A un anno esatto dalla storica sentenza che ha condannato Schmidheiny e De Cartier è cominicato il processo d'appello. Secondo il giudice Alberto Oggè i vertici della multinazionale dell'amianto avrebbero deciso di minimizzare i rischi legati alla lavorazione del minerale così come i nazisti avevano occultato lo sterminio degli ebrei
A un anno esatto dalla storica sentenza di primo grado, è cominciato a Torino il processo d’appello per il caso Eternit.
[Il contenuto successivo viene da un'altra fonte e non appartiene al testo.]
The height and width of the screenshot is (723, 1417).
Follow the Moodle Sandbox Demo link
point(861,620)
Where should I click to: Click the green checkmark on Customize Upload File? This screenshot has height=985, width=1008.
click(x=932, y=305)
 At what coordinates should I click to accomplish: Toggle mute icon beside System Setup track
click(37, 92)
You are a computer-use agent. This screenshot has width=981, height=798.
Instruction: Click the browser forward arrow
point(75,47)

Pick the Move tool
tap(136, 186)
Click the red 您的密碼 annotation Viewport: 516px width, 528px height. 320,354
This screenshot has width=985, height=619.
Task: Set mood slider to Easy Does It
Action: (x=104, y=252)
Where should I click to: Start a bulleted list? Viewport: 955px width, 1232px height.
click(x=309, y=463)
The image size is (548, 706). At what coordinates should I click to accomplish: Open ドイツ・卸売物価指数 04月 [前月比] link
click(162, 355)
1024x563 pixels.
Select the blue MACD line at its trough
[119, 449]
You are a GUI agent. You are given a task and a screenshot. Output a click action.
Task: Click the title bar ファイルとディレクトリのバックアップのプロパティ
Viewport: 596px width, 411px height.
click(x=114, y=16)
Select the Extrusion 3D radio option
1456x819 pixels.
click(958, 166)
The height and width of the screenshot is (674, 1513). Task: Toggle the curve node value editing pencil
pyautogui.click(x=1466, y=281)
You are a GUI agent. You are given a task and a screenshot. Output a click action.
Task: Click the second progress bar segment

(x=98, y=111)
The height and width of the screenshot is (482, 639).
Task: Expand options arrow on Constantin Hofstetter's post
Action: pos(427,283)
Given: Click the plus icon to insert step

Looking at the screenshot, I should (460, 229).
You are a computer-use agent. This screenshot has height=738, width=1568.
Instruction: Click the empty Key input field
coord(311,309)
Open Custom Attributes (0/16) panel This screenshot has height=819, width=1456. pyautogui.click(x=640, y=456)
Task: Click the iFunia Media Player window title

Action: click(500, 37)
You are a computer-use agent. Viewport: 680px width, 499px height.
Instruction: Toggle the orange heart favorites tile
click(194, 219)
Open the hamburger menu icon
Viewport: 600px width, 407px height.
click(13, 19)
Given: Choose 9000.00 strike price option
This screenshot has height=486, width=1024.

Stesso Palazzo di Giustizia, stesse aule e stessi imputati, sui quali, però, oggi pesa una condanna a 16 anni di carcere per disastro ambientale doloso. Il giudice Alberto Oggè, nella lettura della relazione che ha aperto il processo, ha paragonato la tragedia della fabbrica all’Olocausto: il cenno è legato a un passaggio della sentenza di primo grado in cui si spiega che i vertici della multinazionale dell’amianto, negli anni ’70, avrebbero deciso di minimizzare i rischi legati alla lavorazione del minerale e di diffondere informazioni rassicuranti. Il parallelo con l’Olocausto, ha osservato il giudice, si può rintracciare nel fatto che lo sterminio degli ebrei venne nascosto dalle autorità naziste e fu possibile ricostruirlo in tutti i suoi passaggi soltanto a posteriori.
Gli imputati sono il miliardario svizzero Stephan Schmidheiny e il barone belga Louis De Cartier, entrambi condannati in primo grado a 16 anni per disastro doloso e omissione dolosa di cautele antinfortunistiche. La giuria deve anche decidere sui risarcimenti, decisi in primo grado, per circa 100 milioni alle 6.400 parti civili. Soldi che per il momento non si sono visti. “Noi – dice il sindaco di Casale, Giorgio Demezzi, aspettiamo 25 milioni. Ma costringere gli interessati a pagare richiede un iter complicato e costoso”. Da alcune settimane, su invito della Regione, la Guardia di Finanza ha cominciato a esaminare la situazione delle holding Eternit per capire da quale parte aggredire il patrimonio. Nel frattempo Schmidheiny ha continuato la politica degli accordi transattivi con i singoli: tre parti civili hanno accettato e sono uscite dal processo.
Intanto si continua a morire. Uno degli avvocati, Roberto Lamacchia, ha comunicato alla Corte che la signora Maria, di Casale Monferrato, non è più parte civile perché deceduta: “Questa falcidia – ha detto a fine udienza – è uno degli aspetti più orribili dell’intero processo”. “La nostra causa – ha osservato Bruno Pesce, presidente dell’Associazione familiari vittime di Casale – è ormai un punto di riferimento per tutti coloro che combattono il fenomeno”.
A lottare a fianco dei familiari e degli amici delle vittime italiani, ci sono comitati belgi e francesi che, sulla questione amianto, invocano indagini più stringenti ed efficaci anche nei loro Paesi. “In Francia – ha spiegato Alain Bobbio – l’amianto ha fatto tremila morti, ma il giudice istruttore che stava svolgendo l’indagine è stato trasferito contro la sua volontà: al Governo chiediamo di reintegrarlo”. “Ho perso cinque familiari – ha detto il belga Eric Jonckheere – ma pur di fare un processo ho rifiutato i soldi che mi hanno offerto. Altri non hanno fatto così, si sono fatti comprare il loro silenzio e la conseguenza è che in Belgio di questo problema non parla nessuno”.